Resolvemos fundar o nosso. Um espaço não comercial, de resistência. Mais um trabalho de militância, voluntário, por suposto. Jaime propôs um jornal; eu, uma revista. O nome eu escolhi (ele queria Bacurau). Dividimos as tarefas. A capa ficou com ele, a linha editorial também.

Correr atrás da grana ficou por minha conta. A paleta de cores, depois de larga prosa, Jaime fechou questão – “nossas cores vão ser o vermelho e o amarelo, porque revista tem que ter cor de luta, cor vibrante” (eu queria verde-floresta). Na paz, acabei enfiando um branco.

Fizemos a primeira edição da Xapuri lá mesmo, na Reserva, em uma noite. Optamos por centrar na pauta socioambiental. Nossa primeira capa foi sobre os povos indígenas isolados do Acre: ‘Isolados, Bravos, Livres: Um Brasil Indígena por Conhecer”. Depois de tudo pronto, Jaime inventou de fazer uma outra boneca, “porque toda revista tem que ter número zero”.

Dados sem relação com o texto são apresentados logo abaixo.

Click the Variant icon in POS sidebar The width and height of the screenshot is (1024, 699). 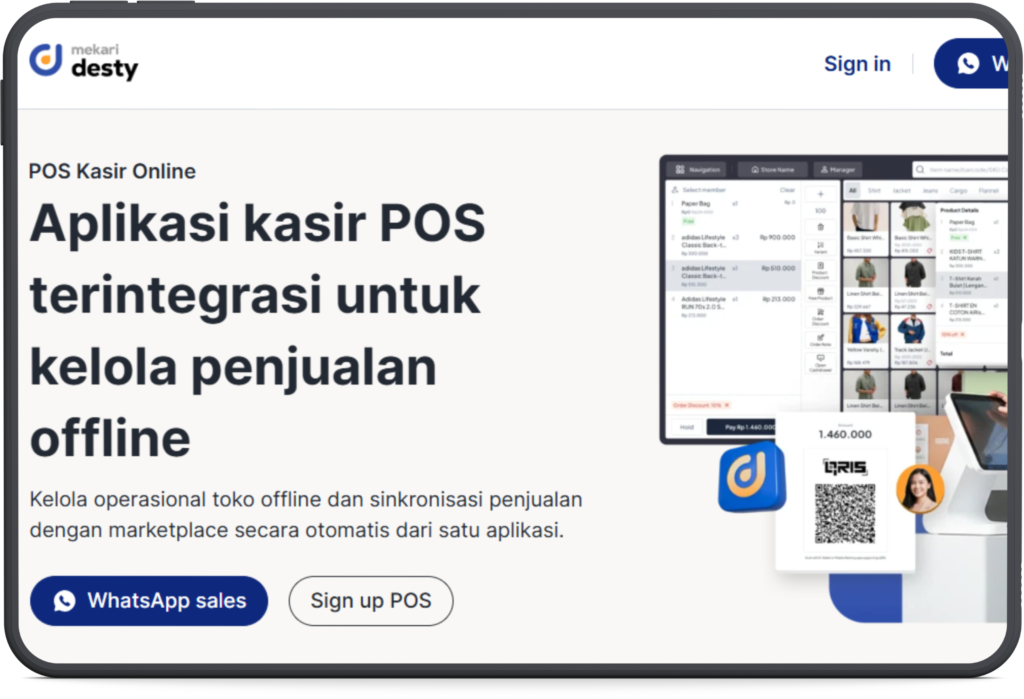click(x=821, y=247)
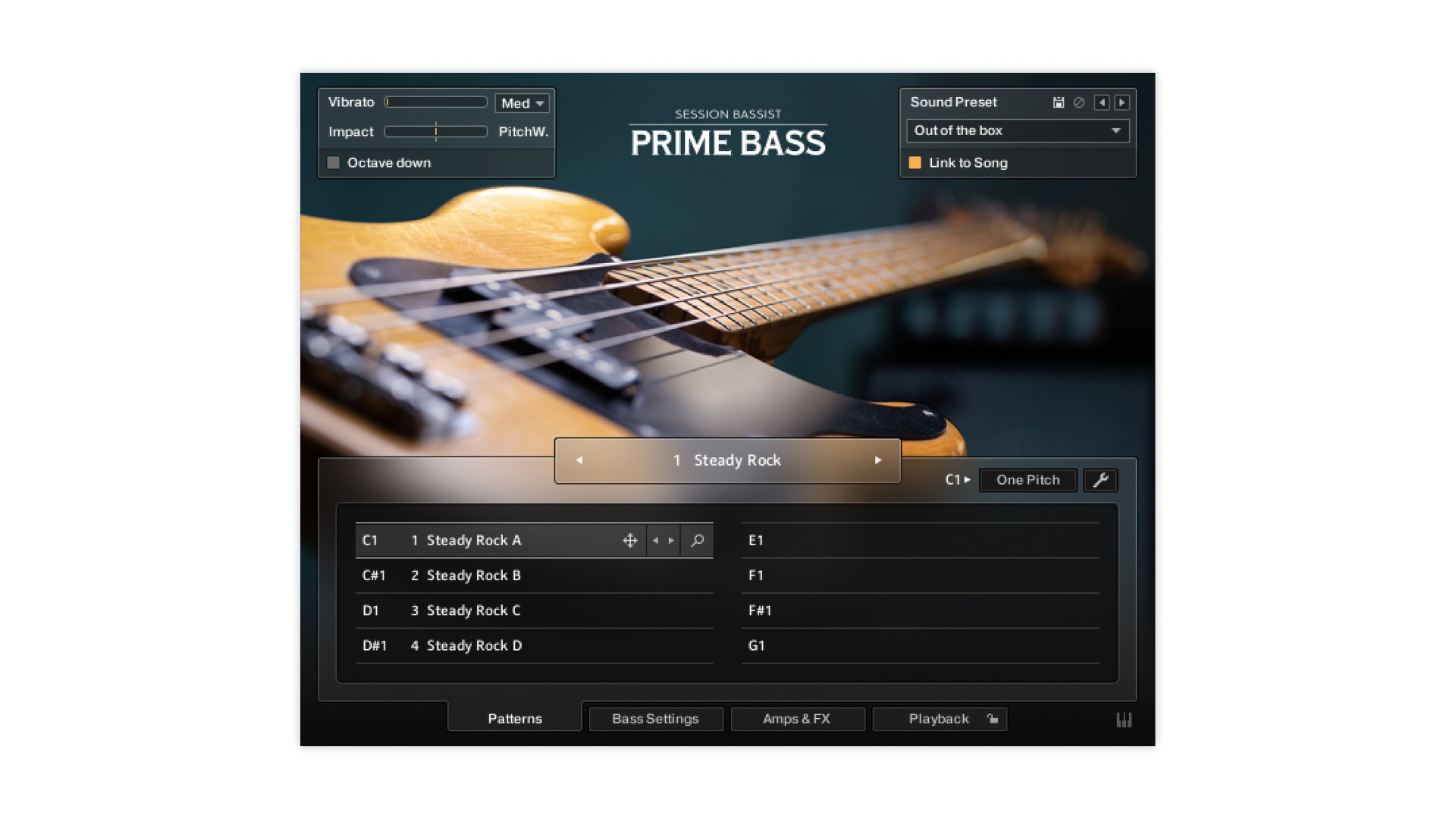Viewport: 1456px width, 819px height.
Task: Go to next sound preset arrow
Action: click(1122, 102)
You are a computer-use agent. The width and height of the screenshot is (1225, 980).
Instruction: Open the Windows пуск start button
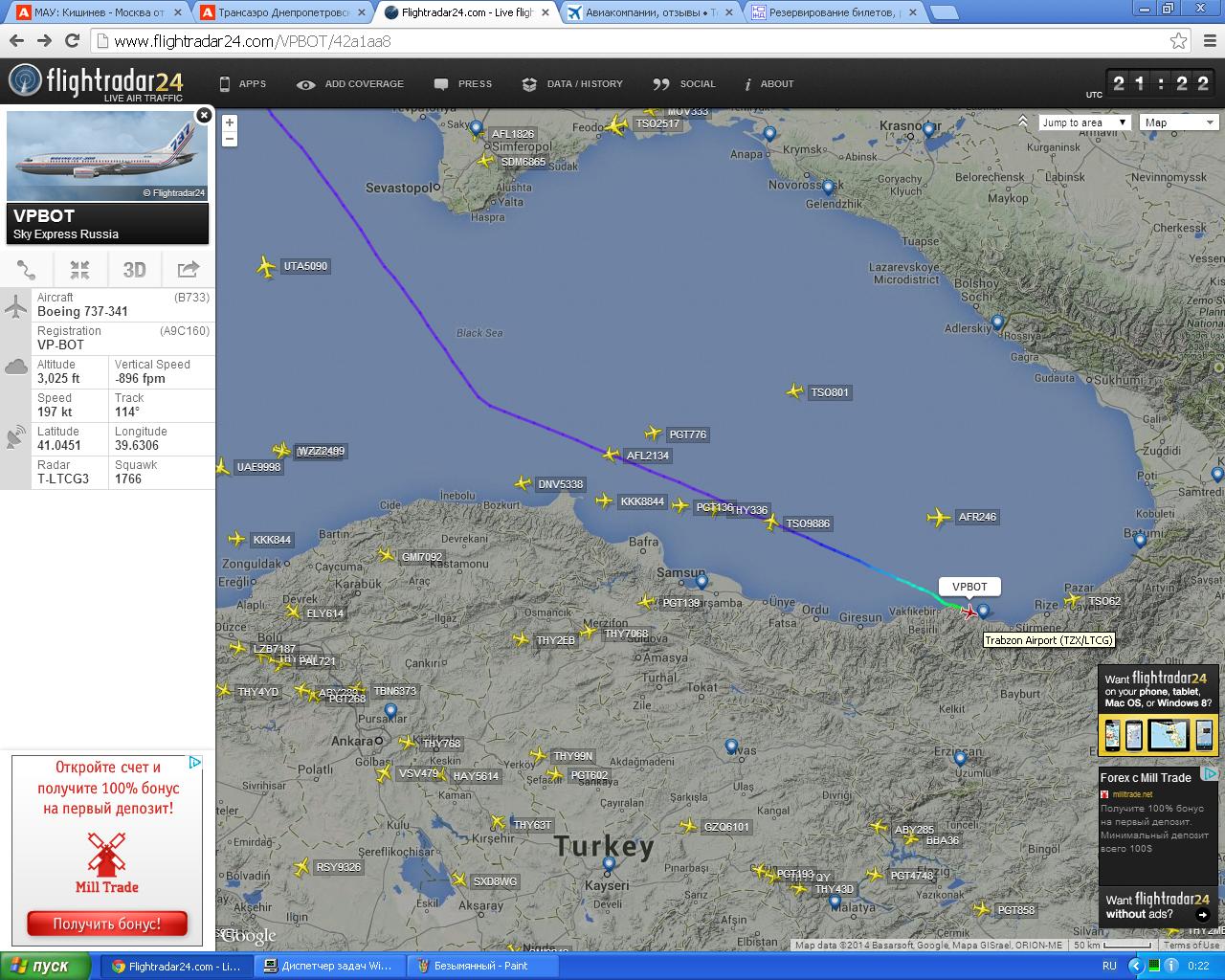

Dessa vez finquei pé, ficamos com a capa indígena. Voltei pra Brasília com a boneca praticamente pronta e com a missão de dar um jeito de imprimir. Nos dias seguintes, o Jaime veio pra Formosa, pra convencer minha irmã Lúcia a revisar a revista, “de grátis”. Com a primeira revista impressa, a próxima tarefa foi montar o Conselho Editorial.

Jaime fez questão de visitar, explicar o projeto e convidar pessoalmente cada conselheiro e cada conselheira (até a doença agravar, nos seus últimos meses de vida, nunca abriu mão dessa tarefa). Daqui rumamos pra Goiânia, para convidar o arqueólogo Altair Sales Barbosa, nosso primeiro conselheiro. “O mais sabido de nóis,” segundo o Jaime.

Trilhamos uma linda jornada. Em 80 meses, Jaime fez questão de decidir, mensalmente, o tema da capa e, quase sempre, escrever ele mesmo. Às vezes, ligava pra falar da ótima ideia que teve, às vezes sumia e, no dia certo, lá vinha o texto pronto, impecável.

Na sexta-feira, 9 de julho, quando preparávamos a Xapuri 81, pela primeira vez em sete anos, ele me pediu para cuidar de tudo. Foi uma conversa triste, ele estava agoniado com os rumos da doença e com a tragédia que o Brasil enfrentava. Não falamos em morte, mas eu sabia que era o fim.

Hoje, cá estamos nós, sem as capas do Jaime, sem as pautas do Jaime, sem o linguajar do Jaime, sem o jaimês da Xapuri, mas na labuta, firmes na resistência. Mês sim, mês sim de novo, como você sonhava, Jaiminho, carcamos porva e, enfim, chegamos à nossa edição número 100. E, depois da Xapuri 100, como era desejo seu, a gente segue esperneando.

Fica tranquilo, camarada, que por aqui tá tudo direitim.